▶ _What you should do_: Select, from the data, each line where "agent" occurs.
=== Dataset content ===
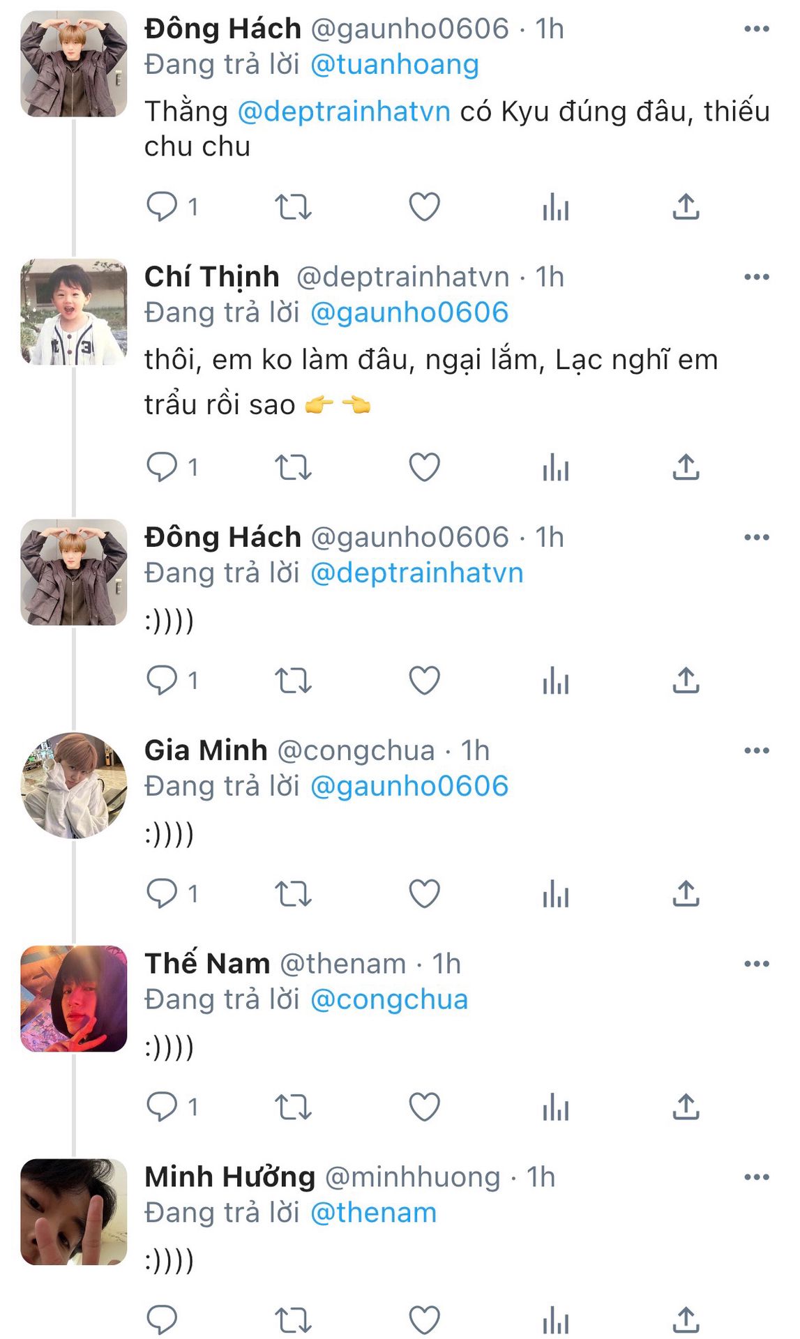Like Minh Hưởng's tweet
This screenshot has width=800, height=1339.
click(424, 1320)
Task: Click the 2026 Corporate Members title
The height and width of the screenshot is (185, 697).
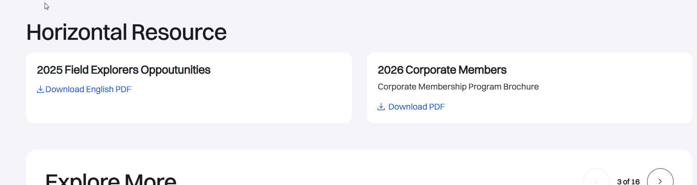Action: 442,70
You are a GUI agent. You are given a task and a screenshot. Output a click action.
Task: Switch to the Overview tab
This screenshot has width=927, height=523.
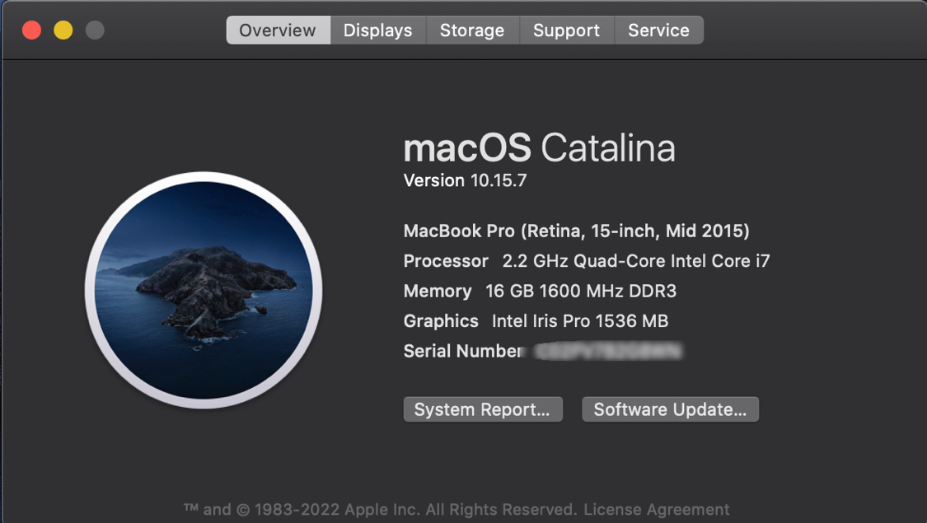tap(278, 30)
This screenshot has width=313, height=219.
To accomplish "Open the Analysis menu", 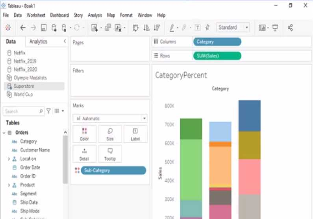I will pyautogui.click(x=95, y=15).
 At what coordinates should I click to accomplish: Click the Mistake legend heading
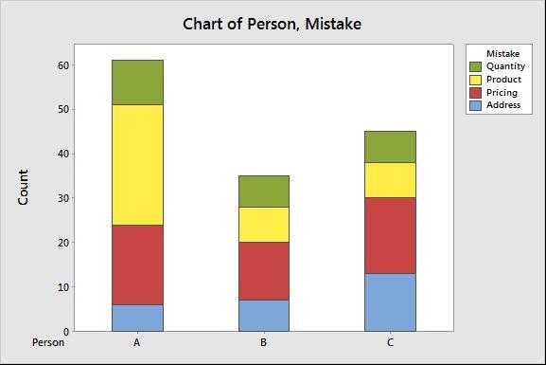tap(502, 54)
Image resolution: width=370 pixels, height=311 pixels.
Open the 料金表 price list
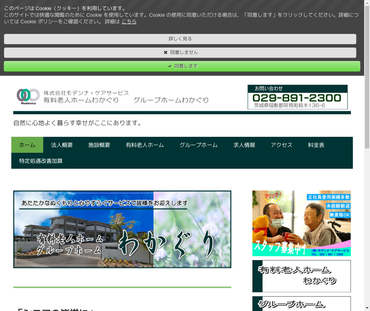pyautogui.click(x=316, y=145)
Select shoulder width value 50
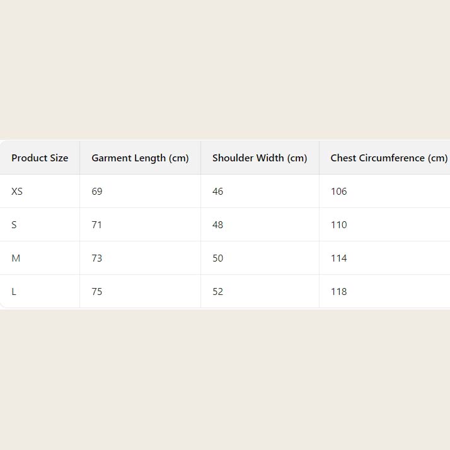450x450 pixels. (218, 258)
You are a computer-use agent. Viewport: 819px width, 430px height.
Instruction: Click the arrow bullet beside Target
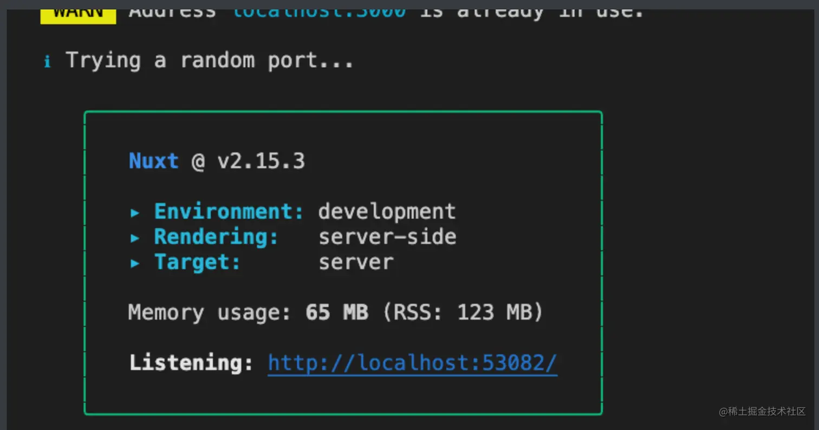pyautogui.click(x=135, y=263)
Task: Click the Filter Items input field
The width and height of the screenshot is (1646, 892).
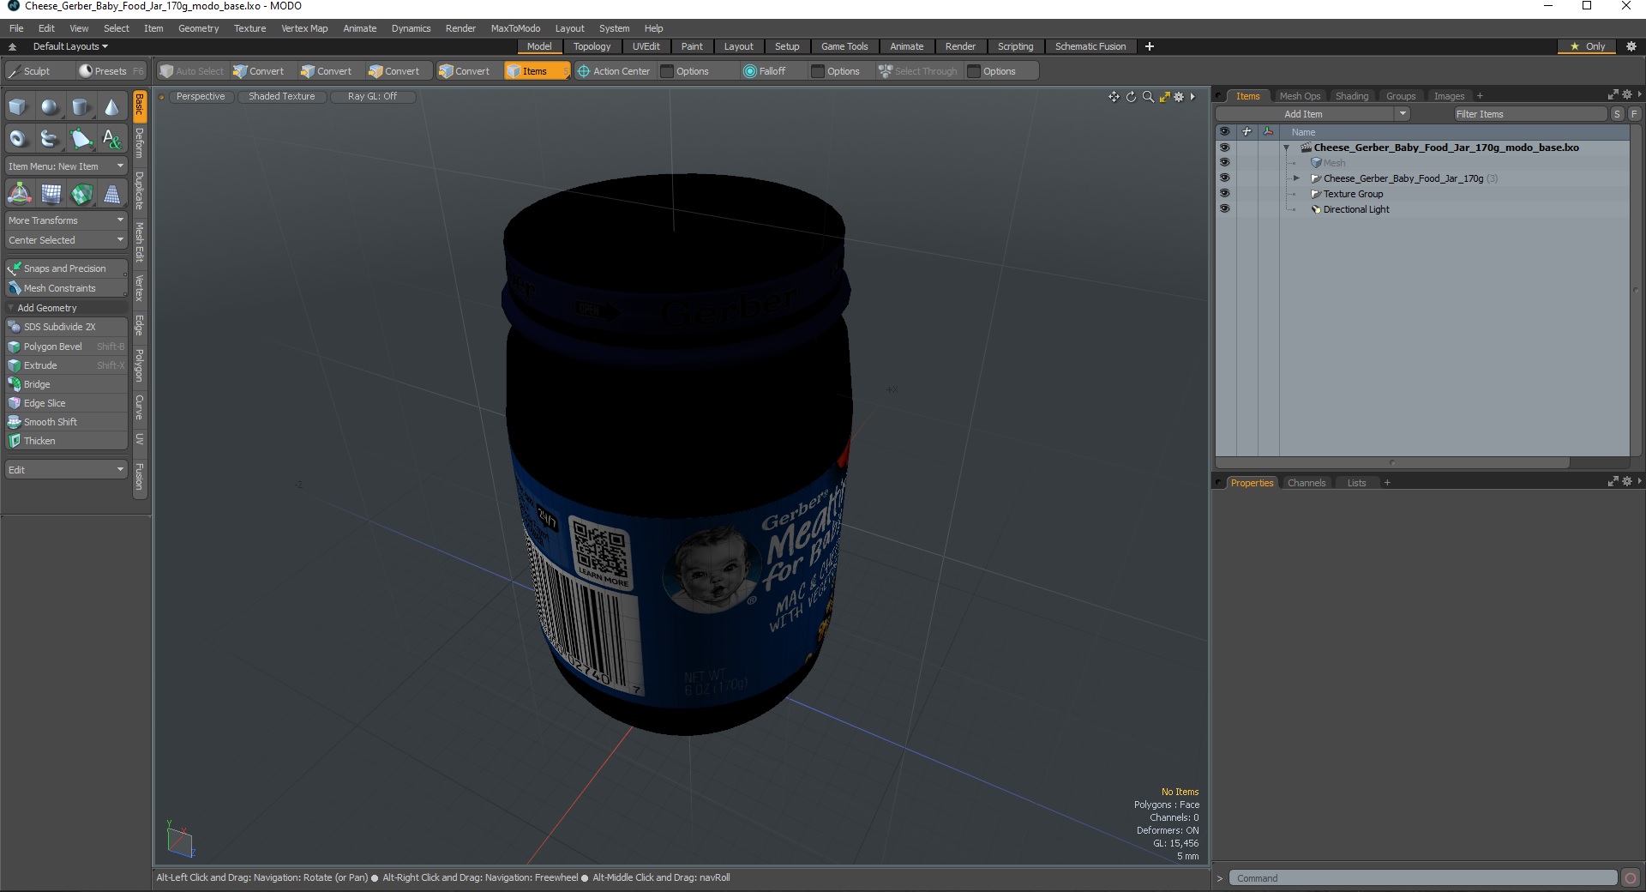Action: point(1530,114)
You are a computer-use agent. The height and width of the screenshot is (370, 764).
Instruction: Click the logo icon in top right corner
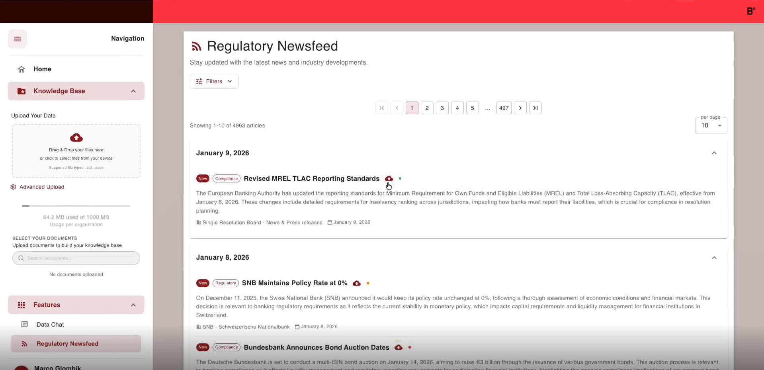point(750,11)
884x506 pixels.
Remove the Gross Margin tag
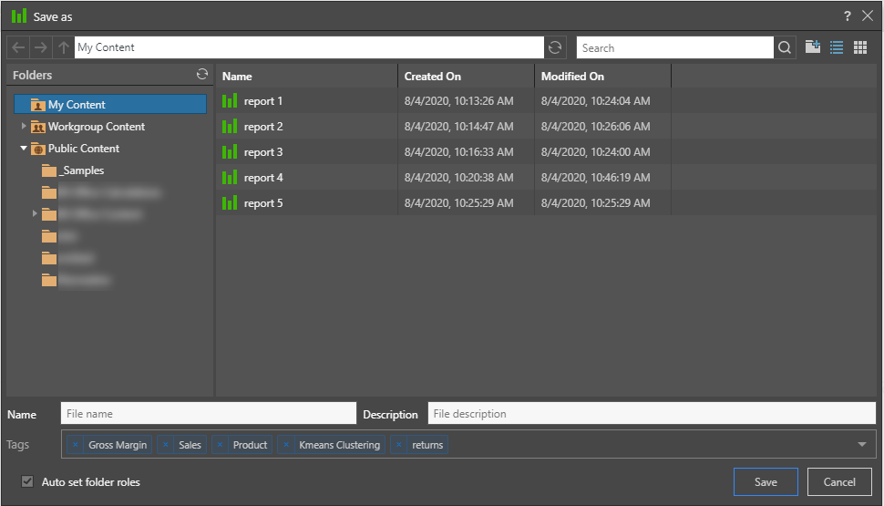point(76,445)
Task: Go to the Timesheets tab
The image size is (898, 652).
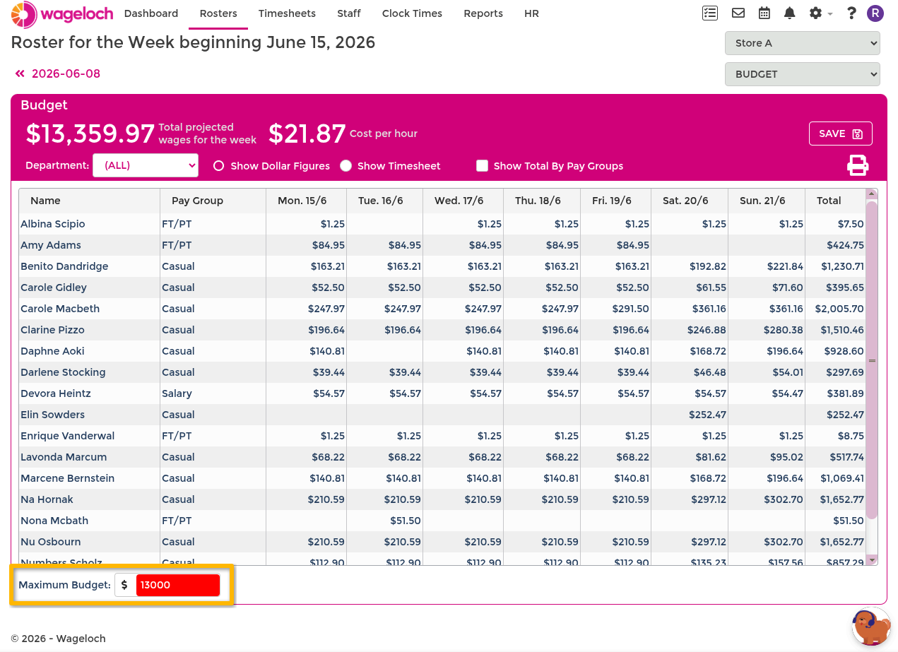Action: (x=287, y=13)
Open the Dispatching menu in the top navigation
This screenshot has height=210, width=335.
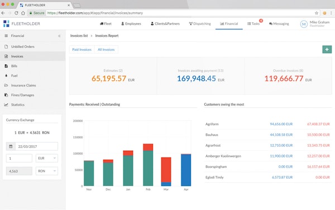[x=200, y=23]

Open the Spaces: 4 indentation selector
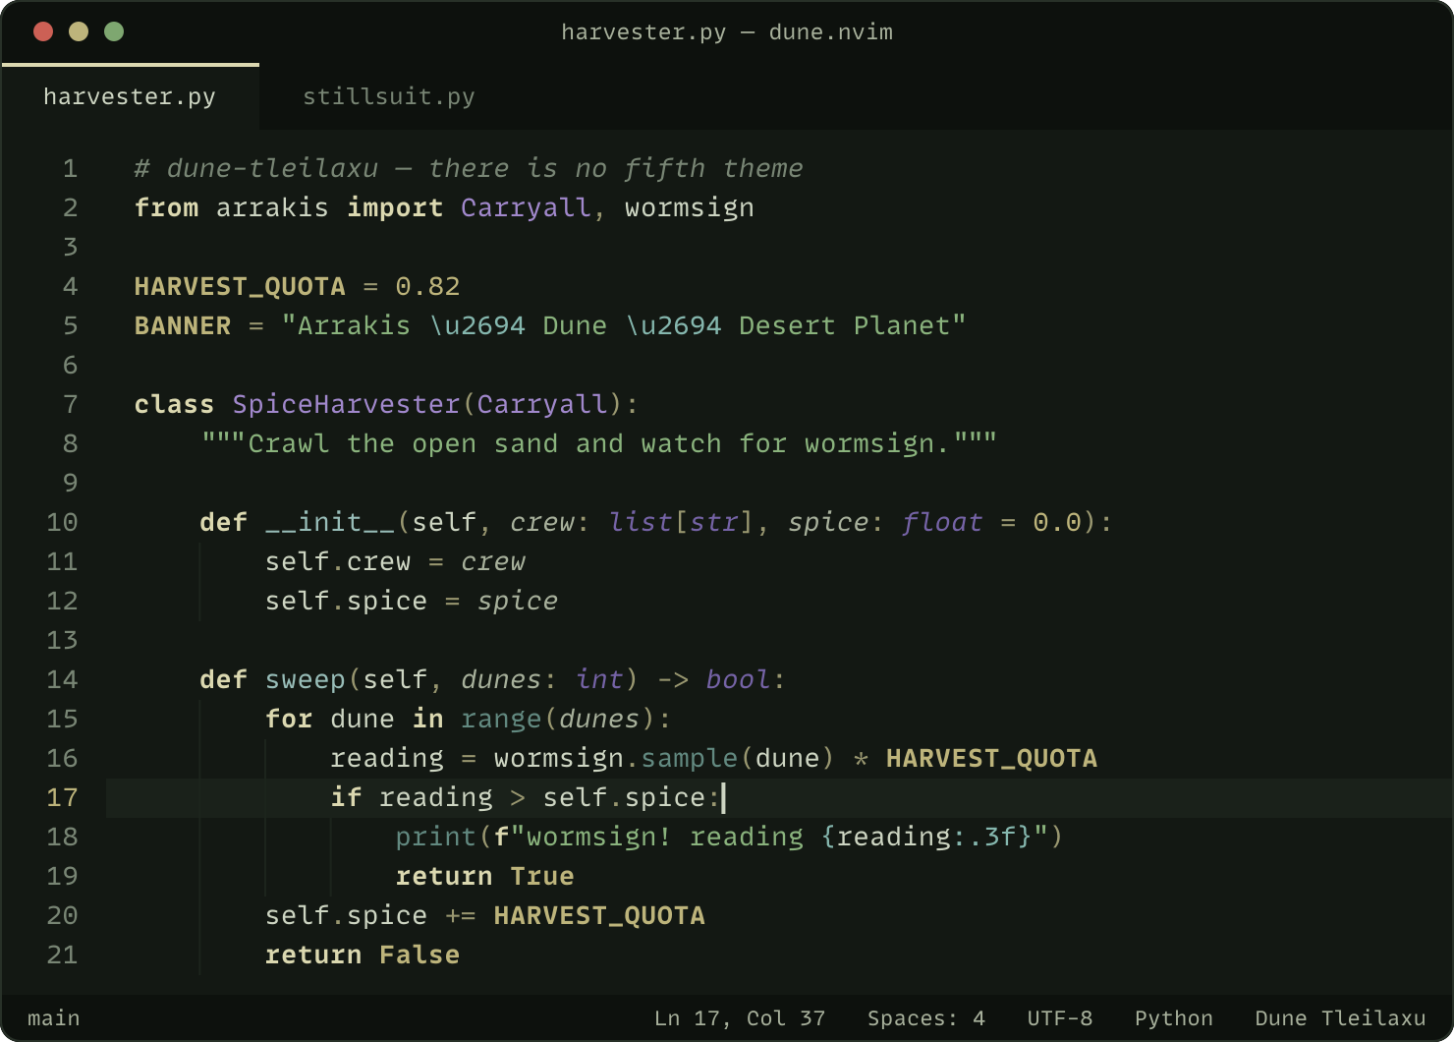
===
▶ _Response_:
You are a GUI agent. You are given a task and a screenshot. Output a click action.
You are a computer-use agent. Viewport: 819px width, 430px height.
You are a computer-use agent. The height and width of the screenshot is (370, 764).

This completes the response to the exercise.